Exercise brief ▸
Up to and including the line that contains "Welche pflanzlichen Lebensmittel", repeat each line of the data exactly, starting from the first.
═══ Input data
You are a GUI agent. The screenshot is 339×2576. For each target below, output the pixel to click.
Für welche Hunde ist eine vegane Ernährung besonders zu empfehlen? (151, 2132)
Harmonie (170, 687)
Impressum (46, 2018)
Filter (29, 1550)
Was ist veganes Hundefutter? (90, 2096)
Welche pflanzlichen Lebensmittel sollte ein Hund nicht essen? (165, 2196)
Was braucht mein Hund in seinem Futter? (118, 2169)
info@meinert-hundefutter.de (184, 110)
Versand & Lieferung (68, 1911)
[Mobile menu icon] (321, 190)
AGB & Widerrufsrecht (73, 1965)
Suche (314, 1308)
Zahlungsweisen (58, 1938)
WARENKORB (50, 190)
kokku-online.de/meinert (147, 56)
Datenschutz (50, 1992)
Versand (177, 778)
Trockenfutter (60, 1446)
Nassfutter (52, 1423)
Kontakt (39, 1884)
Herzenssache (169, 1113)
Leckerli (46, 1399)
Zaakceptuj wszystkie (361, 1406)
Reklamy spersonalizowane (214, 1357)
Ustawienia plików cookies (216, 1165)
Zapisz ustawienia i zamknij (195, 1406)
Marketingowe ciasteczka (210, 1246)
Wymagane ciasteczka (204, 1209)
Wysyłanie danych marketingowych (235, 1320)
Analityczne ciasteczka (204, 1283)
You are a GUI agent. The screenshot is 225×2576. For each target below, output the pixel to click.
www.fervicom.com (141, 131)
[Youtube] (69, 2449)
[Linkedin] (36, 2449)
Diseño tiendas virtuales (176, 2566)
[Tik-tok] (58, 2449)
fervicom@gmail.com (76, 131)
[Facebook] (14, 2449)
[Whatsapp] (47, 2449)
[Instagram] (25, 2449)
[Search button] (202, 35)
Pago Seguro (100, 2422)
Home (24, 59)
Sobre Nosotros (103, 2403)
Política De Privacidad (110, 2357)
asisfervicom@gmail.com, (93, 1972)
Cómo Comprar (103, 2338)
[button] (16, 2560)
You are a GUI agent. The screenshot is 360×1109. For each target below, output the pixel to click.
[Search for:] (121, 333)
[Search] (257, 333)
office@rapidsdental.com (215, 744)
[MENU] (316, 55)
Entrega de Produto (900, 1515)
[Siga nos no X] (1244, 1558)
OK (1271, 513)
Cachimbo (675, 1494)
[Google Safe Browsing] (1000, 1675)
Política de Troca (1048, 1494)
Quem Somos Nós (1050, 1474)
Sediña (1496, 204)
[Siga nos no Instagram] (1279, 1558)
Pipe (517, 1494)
══════
Reply to the task ▸
You are a GUI agent. The screenshot is 339×2576. For each target below, output the pixel to click.
Für welche Hunde ist eine vegane Ernährung besonders zu empfehlen? (151, 2132)
Harmonie (170, 687)
Impressum (46, 2018)
Filter (29, 1550)
Was ist veganes Hundefutter? (90, 2096)
Welche pflanzlichen Lebensmittel sollte ein Hund nicht essen? (165, 2196)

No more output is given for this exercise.